TREC-COVID is an information retrieval (IR) shared task initiated to support clinicians and clinical research during the COVID-19 pandemic. IR for pandemics breaks many normal assumptions, which can be seen by examining 9 important basic IR research questions related to pandemic situations. TREC-COVID differs from traditional IR shared task evaluations with special considerations for the expected users, IR modality considerations, topic development, participant requirements, assessment process, relevance criteria, evaluation metrics, iteration process, projected timeline, and the implications of data use as a post-task test collection. This article describes how all these were addressed for the particular requirements of developing IR systems under a pandemic situation. Finally, initial participation numbers are also provided, which demonstrate the tremendous interest the IR community has in this effort.
During the last major global pandemic, the 1918–19 influenza (“Spanish Flu”), the information landscape was very different than today: flu viruses had not yet been discovered; worldwide literacy was considerably lower; information spread largely by word-of-mouth; and the digital content we depend on so greatly today for scientific advancement did not exist, from PubMed and preprints to social media. Medically, COVID-19 itself is different: rapidly spreading through many asymptomatic individuals but also having high morbidity and mortality, especially for certain groups, such as the elderly, infirm, and those facing existing health disparities.1 However, another key difference in this pandemic is the quantity of information, including the use of preprints and rapid publication policies, which has resulted in a scientific corpus that grows by hundreds of COVID-19 articles per day.2
These changes in the conduct and dissemination of science all create challenges for information retrieval (IR), the scientific field behind search engines.3 The technical goal of IR is to rapidly search through a large collection of documents (the “corpus”) to find relevant information to address a particular information need. The biomedical and health goals of IR range from promoting scientific discovery,4, 5 to providing clinical decision support,6, 7 to addressing the health needs of consumers and combating misinformation.8 All of these are, of course, highly relevant in a pandemic.

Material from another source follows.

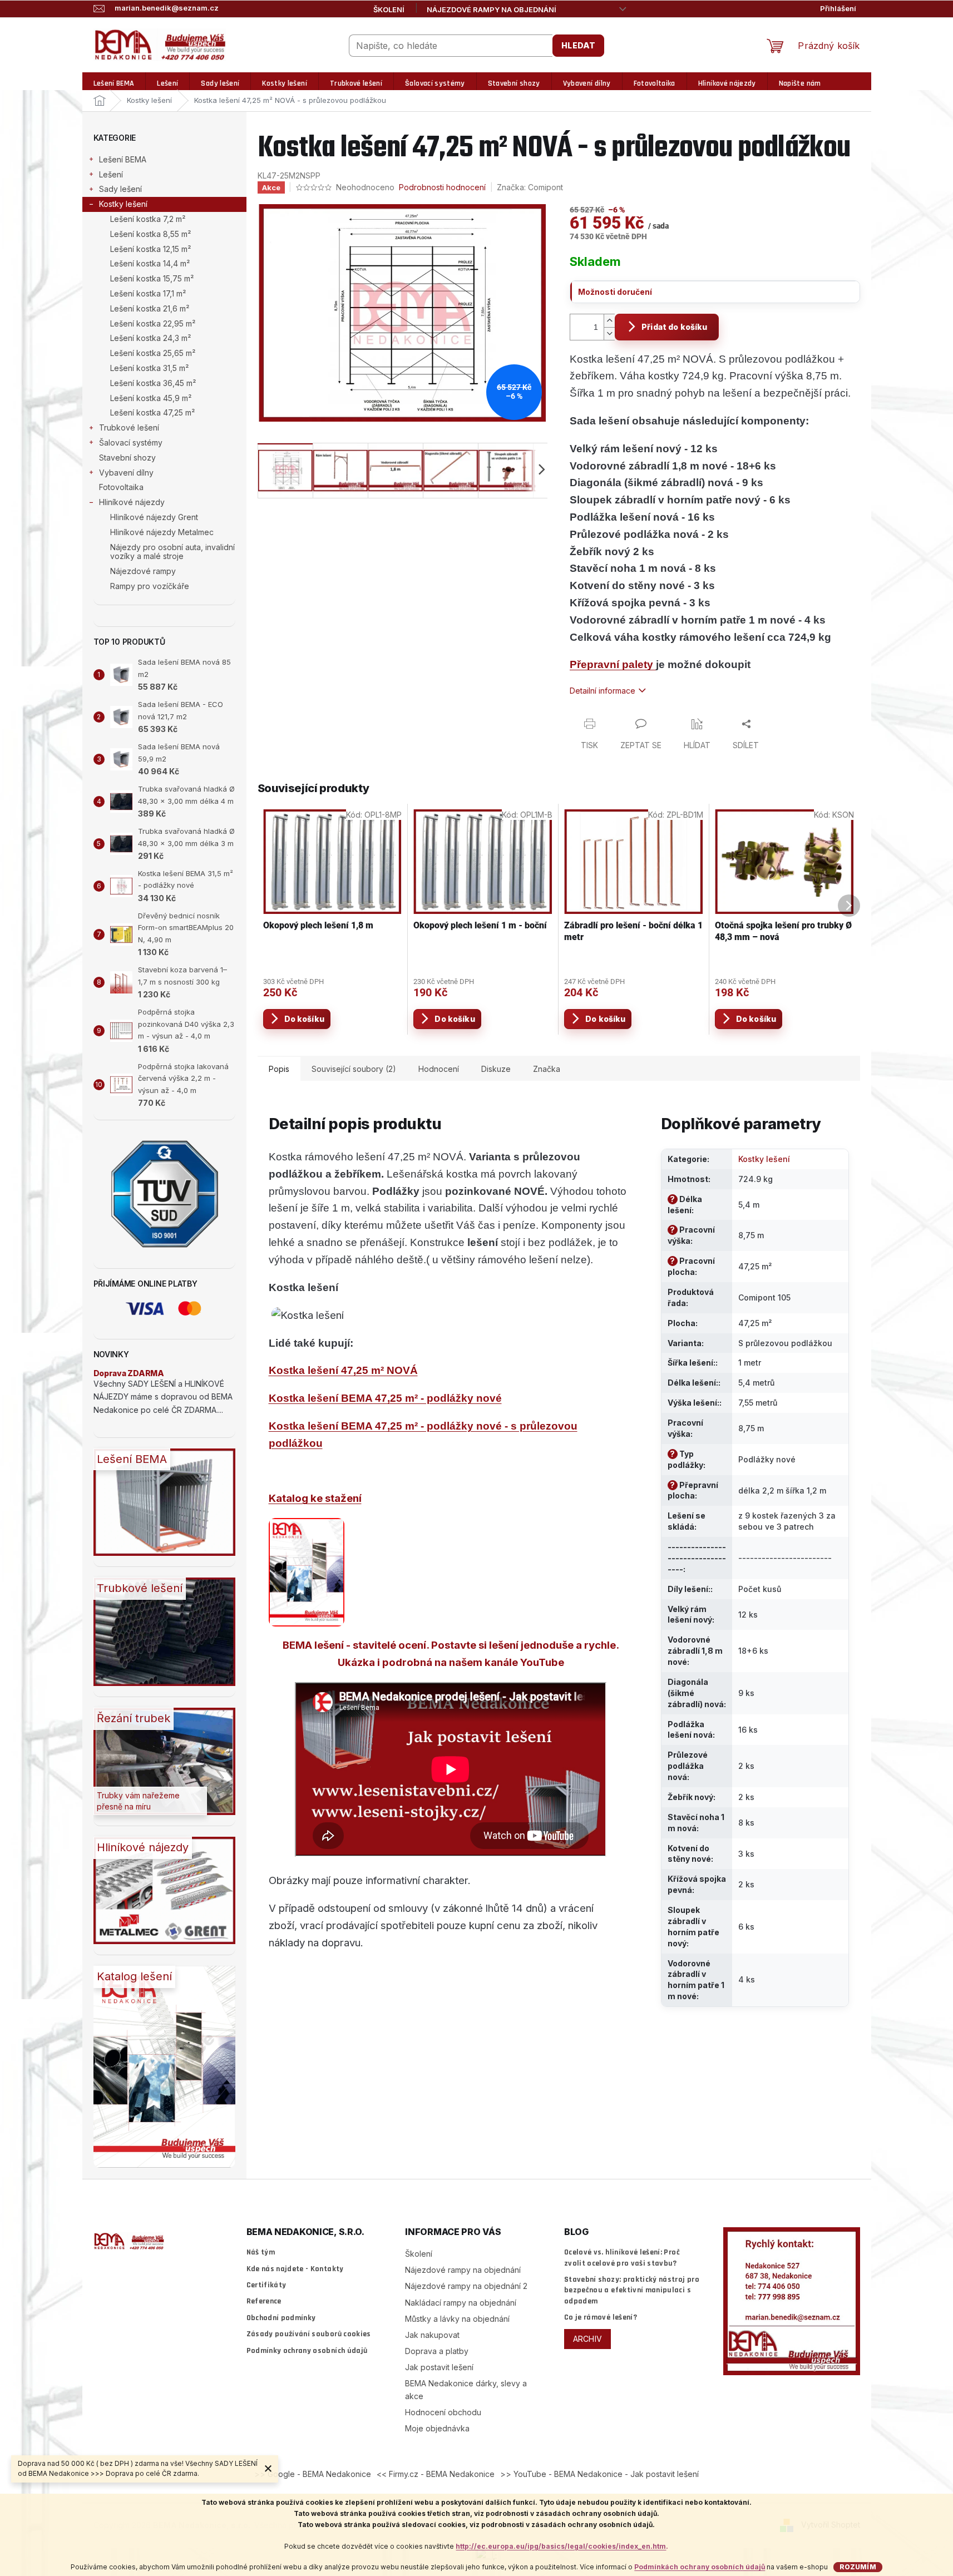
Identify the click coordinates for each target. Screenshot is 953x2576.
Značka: (530, 187)
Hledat (578, 45)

There are many important basic research questions surrounding the use of IR in a pandemic situation:
For COVID-19, there are some initial resources to help answer these questions. The COVID-19 Open Research Dataset (CORD-19)2 was created (and updated weekly) to provide a suitable corpus for retrieval (Question 1). Meanwhile, existing search engines were quickly repurposed for this dataset,9 helping to answer Question 2. But while these more engineering-type questions have preliminary answers, the other questions, which dive deeper into the science of IR, still remain.
This article describes the rationale and preliminary structure of TREC-COVID, a shared task focused on analyzing Questions 3 through 8 above. The goals of the task are to galvanize the informatics community and provide the necessary data to help answer these important questions. The last concern about qualitative evaluation (Question 9) remains, but was added to the list above to acknowledge its well-established importance (eg,9) and to encourage other informatics experts to take up its banner.
This article provides a preliminary overview of TREC-COVID, which has just begun accepting submissions. Its purpose is to encourage further participation in this task as well as gather critical feedback from the informatics community, all with the goal of answering the above critical questions.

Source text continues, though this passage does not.